--- Task material ---
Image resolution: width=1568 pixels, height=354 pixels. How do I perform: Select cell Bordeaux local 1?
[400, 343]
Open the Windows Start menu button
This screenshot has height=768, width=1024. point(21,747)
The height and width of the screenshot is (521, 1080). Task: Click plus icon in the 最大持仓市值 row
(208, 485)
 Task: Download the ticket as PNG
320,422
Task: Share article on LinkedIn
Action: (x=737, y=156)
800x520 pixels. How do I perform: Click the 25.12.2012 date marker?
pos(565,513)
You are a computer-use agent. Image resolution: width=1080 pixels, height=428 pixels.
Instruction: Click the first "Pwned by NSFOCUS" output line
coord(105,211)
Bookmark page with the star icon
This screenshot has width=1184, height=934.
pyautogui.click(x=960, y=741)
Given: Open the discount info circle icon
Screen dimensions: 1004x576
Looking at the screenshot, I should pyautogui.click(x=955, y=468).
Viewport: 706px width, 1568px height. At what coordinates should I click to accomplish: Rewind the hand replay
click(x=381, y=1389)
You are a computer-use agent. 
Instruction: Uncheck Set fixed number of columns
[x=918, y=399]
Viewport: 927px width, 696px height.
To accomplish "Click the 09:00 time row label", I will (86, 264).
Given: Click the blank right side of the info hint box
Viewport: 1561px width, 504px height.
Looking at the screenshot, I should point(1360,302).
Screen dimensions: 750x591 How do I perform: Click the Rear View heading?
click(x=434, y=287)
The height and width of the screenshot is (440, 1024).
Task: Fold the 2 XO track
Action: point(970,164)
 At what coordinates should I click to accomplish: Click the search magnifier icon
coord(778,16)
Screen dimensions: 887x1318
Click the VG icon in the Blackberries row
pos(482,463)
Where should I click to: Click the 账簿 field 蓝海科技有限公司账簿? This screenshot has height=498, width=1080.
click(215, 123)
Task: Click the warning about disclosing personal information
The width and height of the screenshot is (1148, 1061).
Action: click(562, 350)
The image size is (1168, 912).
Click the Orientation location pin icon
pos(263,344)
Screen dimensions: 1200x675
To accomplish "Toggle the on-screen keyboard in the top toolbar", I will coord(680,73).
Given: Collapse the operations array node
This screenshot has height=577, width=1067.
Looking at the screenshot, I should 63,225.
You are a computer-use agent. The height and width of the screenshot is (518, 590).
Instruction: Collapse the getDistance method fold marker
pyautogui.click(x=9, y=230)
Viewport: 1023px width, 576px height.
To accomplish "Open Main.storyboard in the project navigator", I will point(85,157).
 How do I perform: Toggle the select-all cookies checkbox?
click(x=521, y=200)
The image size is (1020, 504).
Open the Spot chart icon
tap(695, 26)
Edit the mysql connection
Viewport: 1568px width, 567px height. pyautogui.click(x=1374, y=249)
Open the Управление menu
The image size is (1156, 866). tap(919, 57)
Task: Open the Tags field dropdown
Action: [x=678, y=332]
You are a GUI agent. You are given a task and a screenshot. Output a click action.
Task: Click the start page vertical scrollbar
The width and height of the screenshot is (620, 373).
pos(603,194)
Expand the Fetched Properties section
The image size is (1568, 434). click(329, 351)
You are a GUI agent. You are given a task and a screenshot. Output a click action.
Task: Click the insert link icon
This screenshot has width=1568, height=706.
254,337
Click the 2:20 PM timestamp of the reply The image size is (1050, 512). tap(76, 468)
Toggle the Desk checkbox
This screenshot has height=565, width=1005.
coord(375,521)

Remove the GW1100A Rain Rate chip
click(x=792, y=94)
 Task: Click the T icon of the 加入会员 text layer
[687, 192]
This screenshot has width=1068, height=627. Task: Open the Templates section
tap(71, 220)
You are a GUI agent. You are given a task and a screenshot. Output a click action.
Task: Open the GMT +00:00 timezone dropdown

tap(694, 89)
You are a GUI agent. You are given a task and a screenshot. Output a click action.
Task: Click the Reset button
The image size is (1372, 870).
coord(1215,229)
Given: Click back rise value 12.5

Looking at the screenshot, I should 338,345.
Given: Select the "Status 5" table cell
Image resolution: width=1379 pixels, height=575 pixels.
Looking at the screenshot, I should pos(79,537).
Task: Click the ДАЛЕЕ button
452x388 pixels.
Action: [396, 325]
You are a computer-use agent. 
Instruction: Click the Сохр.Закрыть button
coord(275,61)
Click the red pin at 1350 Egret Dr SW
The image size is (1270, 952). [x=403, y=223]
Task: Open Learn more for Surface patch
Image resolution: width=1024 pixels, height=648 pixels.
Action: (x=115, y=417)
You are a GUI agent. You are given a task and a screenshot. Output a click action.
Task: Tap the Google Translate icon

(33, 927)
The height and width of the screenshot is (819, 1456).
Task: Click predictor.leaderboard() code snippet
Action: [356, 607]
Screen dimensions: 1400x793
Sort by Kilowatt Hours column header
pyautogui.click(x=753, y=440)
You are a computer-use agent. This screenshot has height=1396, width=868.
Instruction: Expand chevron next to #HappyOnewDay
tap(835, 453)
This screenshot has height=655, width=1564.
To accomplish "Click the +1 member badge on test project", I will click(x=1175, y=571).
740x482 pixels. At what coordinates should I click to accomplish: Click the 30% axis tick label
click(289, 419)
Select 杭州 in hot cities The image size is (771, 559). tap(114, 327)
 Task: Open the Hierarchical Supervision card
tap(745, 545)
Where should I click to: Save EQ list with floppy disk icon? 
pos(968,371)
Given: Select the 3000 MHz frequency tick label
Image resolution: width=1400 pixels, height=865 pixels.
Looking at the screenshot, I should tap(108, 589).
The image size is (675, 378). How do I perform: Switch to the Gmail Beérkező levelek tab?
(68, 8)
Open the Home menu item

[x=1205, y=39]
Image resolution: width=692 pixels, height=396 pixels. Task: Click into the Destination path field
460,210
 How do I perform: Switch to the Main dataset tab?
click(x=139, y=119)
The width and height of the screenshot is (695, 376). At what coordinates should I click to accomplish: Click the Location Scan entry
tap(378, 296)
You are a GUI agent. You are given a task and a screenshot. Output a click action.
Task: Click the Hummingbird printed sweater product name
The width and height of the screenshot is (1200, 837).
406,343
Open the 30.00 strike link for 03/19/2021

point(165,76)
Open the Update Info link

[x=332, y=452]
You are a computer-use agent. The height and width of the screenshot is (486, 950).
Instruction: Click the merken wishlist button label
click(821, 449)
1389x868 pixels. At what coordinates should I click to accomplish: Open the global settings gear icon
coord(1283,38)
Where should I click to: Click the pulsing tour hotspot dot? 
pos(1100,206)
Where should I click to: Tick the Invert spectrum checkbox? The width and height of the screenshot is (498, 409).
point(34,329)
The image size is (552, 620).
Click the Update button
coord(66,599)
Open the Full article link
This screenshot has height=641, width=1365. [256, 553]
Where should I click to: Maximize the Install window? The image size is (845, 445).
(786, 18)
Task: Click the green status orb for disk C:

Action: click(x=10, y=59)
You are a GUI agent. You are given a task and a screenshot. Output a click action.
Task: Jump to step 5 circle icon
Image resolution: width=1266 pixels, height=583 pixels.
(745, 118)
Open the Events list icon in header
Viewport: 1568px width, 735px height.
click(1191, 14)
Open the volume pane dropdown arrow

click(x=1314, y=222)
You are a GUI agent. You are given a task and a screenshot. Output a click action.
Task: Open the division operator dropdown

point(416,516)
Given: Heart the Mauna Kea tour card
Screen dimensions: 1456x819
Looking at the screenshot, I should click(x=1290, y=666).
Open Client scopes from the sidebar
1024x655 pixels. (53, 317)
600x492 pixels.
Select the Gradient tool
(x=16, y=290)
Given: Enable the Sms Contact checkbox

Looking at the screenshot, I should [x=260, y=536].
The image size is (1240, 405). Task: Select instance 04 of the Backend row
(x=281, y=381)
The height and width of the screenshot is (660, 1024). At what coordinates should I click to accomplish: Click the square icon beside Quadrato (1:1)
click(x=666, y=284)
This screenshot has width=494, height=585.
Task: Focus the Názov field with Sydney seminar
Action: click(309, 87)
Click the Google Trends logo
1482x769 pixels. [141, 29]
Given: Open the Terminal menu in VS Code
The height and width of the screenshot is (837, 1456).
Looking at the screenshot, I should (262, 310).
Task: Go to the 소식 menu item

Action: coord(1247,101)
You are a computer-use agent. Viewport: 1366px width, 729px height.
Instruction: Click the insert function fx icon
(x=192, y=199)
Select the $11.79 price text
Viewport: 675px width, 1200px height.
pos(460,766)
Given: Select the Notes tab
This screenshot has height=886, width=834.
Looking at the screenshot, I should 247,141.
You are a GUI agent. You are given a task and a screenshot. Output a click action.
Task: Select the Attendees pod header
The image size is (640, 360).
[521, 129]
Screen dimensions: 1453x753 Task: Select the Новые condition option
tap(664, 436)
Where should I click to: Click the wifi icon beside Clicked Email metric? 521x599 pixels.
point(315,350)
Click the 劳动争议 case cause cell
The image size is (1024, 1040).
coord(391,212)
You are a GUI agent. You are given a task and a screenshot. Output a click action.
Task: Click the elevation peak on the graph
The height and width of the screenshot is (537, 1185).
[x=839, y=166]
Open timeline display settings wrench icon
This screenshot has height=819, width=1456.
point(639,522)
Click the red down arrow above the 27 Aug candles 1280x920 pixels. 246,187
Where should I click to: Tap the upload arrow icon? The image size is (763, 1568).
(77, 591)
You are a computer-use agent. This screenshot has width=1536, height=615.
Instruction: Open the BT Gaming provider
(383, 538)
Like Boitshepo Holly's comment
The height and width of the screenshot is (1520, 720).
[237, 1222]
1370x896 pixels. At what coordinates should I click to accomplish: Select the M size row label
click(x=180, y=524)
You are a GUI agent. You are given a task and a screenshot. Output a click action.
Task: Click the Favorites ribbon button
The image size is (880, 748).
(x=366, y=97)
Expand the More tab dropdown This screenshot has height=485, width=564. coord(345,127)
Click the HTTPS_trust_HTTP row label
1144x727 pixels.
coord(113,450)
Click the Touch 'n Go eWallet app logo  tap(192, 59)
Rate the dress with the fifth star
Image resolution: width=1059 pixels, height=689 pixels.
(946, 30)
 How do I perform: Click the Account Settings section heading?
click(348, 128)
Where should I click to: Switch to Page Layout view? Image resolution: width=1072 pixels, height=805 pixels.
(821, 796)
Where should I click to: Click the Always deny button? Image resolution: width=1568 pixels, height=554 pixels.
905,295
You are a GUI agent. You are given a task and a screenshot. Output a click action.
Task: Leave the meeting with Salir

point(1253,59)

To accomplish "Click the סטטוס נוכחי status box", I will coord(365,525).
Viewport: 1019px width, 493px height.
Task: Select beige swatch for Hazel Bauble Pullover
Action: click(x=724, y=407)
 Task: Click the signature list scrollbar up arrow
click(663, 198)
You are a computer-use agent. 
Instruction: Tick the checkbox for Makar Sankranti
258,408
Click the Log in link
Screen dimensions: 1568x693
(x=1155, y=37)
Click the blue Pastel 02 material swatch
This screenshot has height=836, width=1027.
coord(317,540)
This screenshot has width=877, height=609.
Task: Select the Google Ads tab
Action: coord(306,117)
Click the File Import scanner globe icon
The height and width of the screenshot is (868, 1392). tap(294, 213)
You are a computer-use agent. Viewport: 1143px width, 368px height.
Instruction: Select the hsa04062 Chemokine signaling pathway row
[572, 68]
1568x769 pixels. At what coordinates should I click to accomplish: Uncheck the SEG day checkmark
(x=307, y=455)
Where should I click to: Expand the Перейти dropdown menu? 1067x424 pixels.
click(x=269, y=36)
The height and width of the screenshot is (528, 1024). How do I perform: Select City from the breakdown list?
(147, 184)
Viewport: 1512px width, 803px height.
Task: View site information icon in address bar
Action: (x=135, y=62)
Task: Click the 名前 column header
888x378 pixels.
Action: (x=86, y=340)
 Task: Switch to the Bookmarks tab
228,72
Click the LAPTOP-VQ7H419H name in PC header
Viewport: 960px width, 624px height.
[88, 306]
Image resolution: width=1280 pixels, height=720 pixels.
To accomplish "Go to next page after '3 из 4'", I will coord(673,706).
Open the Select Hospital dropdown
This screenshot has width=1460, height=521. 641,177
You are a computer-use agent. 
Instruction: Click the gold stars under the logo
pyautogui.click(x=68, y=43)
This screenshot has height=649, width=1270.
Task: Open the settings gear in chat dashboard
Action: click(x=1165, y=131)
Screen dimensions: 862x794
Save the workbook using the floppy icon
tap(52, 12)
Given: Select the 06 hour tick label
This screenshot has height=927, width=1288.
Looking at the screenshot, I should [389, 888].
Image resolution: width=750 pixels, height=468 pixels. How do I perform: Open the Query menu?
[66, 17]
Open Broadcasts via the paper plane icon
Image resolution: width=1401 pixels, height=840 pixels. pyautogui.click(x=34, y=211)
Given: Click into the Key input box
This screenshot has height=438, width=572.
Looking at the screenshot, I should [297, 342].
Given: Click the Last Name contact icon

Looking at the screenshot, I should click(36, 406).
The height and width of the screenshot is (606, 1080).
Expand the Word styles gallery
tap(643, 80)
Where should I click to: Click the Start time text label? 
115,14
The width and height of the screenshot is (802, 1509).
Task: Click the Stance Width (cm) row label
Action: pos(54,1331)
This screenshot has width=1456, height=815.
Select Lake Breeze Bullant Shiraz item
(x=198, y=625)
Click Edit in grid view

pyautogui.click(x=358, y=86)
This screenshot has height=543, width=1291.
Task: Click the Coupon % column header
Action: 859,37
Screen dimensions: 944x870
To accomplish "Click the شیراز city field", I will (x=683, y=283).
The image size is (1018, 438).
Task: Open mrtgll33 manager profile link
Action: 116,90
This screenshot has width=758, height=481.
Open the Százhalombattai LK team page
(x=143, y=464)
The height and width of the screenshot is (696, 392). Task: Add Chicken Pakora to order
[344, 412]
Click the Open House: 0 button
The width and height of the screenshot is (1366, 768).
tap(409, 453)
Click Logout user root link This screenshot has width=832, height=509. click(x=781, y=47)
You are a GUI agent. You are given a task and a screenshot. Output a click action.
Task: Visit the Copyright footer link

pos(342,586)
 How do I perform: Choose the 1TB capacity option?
---
> **Exercise instructions**:
What lines of the data contain the string "circle"? List them.

> **Completed task**:
Given: Open the discount info circle icon
Task: Jump to step 5 circle icon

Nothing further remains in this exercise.